La réélection du président Yoweri Museveni en janvier 2026 s’accompagne d’un net durcissement des autorités ougandaises à l’égard des organisations de la société civile, en particulier celles engagées dans la défense des droits humains. Dans un climat politique déjà marqué par des tensions électorales, le gouvernement justifie ces mesures par des soupçons d’ingérence étrangère et d’atteinte à la sécurité nationale.
Selon plusieurs organisations internationales, les autorités ont ordonné la suspension immédiate des activités de plusieurs ONG locales, actives notamment dans l’observation électorale, la défense des libertés civiles et le suivi des violations des droits fondamentaux. Ces décisions, prises par le Bureau national des ONG, s’appuient sur des accusations jugées floues et non étayées, évoquant des activités « préjudiciables aux lois du pays »
Dans le même temps, les autorités ont demandé aux institutions bancaires de geler les comptes des organisations concernées, paralysant de facto leurs opérations. Cette mesure empêche non seulement le financement de leurs activités, mais bloque également le paiement du personnel et des partenaires, accentuant la pression sur ces structures.
Face à cette situation, plusieurs ONG dénoncent une volonté manifeste de réduire au silence les voix critiques, notamment dans un contexte électoral sensible. Des organisations de défense des droits humains estiment que ces restrictions portent gravement atteinte à la liberté d’association et d’expression, déjà fragilisée dans le pays.

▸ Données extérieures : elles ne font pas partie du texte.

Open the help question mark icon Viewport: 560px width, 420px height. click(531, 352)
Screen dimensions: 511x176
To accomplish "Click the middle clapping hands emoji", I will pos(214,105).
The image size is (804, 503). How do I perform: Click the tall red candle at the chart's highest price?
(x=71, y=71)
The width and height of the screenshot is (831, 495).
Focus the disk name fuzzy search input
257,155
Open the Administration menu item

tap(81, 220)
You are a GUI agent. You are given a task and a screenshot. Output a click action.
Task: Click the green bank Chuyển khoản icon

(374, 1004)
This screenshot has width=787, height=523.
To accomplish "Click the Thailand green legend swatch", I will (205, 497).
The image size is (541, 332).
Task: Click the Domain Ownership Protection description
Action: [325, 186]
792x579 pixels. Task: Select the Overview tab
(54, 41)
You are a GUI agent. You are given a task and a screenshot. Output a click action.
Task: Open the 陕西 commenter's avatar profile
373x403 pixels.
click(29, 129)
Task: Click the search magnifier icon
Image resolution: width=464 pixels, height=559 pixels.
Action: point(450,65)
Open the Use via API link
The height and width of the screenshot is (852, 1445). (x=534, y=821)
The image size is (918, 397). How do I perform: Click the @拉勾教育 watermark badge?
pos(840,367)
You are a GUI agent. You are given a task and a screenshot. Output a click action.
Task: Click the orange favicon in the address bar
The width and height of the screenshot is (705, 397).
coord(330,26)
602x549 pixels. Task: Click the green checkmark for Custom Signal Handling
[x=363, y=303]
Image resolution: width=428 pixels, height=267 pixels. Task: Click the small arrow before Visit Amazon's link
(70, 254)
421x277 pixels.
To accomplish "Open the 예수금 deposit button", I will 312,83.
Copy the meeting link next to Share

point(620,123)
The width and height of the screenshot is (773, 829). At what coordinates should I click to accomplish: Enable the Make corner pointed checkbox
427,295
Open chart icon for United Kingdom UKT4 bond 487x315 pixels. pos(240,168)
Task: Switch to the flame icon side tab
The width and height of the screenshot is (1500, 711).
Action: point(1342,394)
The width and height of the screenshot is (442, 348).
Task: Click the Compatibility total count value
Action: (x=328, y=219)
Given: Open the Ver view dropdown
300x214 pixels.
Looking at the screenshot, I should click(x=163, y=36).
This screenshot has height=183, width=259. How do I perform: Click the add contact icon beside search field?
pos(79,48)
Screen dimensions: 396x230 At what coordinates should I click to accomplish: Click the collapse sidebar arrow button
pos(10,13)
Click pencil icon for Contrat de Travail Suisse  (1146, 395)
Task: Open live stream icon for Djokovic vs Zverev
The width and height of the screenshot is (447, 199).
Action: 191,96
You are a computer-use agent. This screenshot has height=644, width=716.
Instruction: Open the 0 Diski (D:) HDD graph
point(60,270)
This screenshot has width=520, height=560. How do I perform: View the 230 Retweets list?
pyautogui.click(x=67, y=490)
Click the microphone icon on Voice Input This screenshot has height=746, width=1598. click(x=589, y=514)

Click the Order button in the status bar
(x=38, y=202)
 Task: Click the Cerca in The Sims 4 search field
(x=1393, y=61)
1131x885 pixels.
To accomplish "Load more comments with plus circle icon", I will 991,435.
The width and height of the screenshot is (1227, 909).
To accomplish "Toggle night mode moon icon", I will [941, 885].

Elles alertent sur un rétrécissement de l’espace civique et sur les risques pour la démocratie ougandaise.
Ce durcissement intervient alors que les élections générales du 15 janvier 2026, remportées par Yoweri Museveni avec plus de 71 % des voix, ont été entachées d’accusations de répression de l’opposition, d’arrestations massives et de restrictions de l’accès à internet.
Dans ce contexte, la situation des ONG en Ouganda apparaît comme un nouveau point de crispation entre le pouvoir et la société civile, sur fond de préoccupations croissantes quant au respect des libertés fondamentales dans le pays.